- [Texte choisi]
La revue systématique a permis de révéler 510 articles reliés aux mots-clés préalablement déterminés, dont 19 répondaient à l’ensemble des critères de la revue et ont constitué l’échantillon analysé. La plupart des articles étudiaient une population américaine (31,57%) et chinoise (15,78%). Les articles ont été publiés entre 2017 et 2018. En tout, 2166 étudiants ont participé à ces études empiriques, la majorité étant des femmes. La grande majorité des études concernait des interventions variant entre 45 et 120 minutes hebdomadairement et dont la durée complète du programme variait entre 3 et 20 semaines. Les principales variables dépendantes explorées par les différentes études étaient principalement la pleine conscience (18%), l’anxiété (17%), le stress (14%), la dépression (8%) et les impacts sur les résultats académiques (7%).

La revue de littérature révèle que, peu importe le nombre d’heures accordées aux interventions, les effets semblent positifs, améliorant donc la santé mentale des étudiants. La revue de littérature ne relève toutefois pas les effets quantitatifs rapportés par les différentes études. Les auteurs mentionnent néanmoins que près du tiers des études ne quantifiaient pas la taille des effets, rapportant seulement le niveau de significativité statistique. Les articles étudiés n’ont également pas observé le taux d’abandon des programmes mis en place.

- [Lignes fournies]
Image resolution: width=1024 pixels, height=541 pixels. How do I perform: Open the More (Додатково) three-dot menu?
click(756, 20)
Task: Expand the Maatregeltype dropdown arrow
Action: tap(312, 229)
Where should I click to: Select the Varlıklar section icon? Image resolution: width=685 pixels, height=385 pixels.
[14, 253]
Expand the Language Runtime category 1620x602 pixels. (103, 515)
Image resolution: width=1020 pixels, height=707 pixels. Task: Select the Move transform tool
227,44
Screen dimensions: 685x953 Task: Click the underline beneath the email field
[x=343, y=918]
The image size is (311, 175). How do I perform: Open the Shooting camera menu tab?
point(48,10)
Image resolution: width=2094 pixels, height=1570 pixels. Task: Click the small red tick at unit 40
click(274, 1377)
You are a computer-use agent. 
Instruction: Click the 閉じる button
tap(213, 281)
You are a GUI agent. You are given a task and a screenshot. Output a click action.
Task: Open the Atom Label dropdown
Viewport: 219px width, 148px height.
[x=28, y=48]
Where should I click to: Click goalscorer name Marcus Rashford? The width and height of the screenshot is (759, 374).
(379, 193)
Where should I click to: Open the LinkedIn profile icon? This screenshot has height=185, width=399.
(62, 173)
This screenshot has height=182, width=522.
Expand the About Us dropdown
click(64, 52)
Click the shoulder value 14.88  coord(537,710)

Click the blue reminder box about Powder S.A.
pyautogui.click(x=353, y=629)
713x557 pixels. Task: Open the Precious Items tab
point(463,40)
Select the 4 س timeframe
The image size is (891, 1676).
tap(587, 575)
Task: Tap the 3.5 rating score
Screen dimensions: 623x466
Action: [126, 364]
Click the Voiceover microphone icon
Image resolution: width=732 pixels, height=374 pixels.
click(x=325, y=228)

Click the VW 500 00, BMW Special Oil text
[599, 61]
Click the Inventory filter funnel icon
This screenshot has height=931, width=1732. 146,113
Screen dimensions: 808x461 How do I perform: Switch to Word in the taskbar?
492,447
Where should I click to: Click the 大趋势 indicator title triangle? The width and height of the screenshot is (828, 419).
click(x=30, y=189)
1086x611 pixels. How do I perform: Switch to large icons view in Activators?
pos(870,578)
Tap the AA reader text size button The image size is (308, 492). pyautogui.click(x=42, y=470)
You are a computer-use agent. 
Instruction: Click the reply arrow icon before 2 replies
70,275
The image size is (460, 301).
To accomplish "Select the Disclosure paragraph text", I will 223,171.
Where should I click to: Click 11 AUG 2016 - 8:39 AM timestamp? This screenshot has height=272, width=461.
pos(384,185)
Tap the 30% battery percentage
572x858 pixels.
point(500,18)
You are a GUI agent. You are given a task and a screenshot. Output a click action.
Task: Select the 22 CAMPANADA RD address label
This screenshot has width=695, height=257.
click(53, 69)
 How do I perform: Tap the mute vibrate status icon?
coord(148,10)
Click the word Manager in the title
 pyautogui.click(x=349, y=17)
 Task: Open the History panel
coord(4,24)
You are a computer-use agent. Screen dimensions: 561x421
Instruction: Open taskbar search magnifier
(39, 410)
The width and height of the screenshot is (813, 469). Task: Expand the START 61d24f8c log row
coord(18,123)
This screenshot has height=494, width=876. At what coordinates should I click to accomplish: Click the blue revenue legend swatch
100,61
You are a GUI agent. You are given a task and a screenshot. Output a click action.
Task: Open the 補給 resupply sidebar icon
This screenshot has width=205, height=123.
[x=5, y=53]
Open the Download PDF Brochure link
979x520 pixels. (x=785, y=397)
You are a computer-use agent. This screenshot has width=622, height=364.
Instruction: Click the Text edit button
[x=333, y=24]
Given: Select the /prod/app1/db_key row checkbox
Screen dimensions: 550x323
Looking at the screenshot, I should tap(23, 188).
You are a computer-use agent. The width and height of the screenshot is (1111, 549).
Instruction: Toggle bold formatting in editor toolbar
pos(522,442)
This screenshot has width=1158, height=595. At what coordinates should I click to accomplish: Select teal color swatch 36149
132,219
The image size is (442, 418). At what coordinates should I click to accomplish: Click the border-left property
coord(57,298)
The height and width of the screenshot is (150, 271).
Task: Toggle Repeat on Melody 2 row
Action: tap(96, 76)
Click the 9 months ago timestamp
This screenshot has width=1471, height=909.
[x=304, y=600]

- [Consignes de travail]
- 1) Selon le texte choisi, combien d'étudiants ont participé aux études empiriques ?
- 2) Reprenez les lignes fournies, en commençant à la première et en terminant à celle qui contient « Action: tap(312, 229) », incluse, en remplaçant « three-dot menu » par « overflow menu » sans rien changer d'autre, puis renvoyez uniquement ces lignes.
Le texte choisi et les lignes fournies n'ont aucun rapport entre eux.

- [Réponses complètes]
- 1) En tout, 2166 étudiants ont participé à ces études.

- 2)
Image resolution: width=1024 pixels, height=541 pixels. How do I perform: Open the More (Додатково) overflow menu?
click(756, 20)
Task: Expand the Maatregeltype dropdown arrow
Action: tap(312, 229)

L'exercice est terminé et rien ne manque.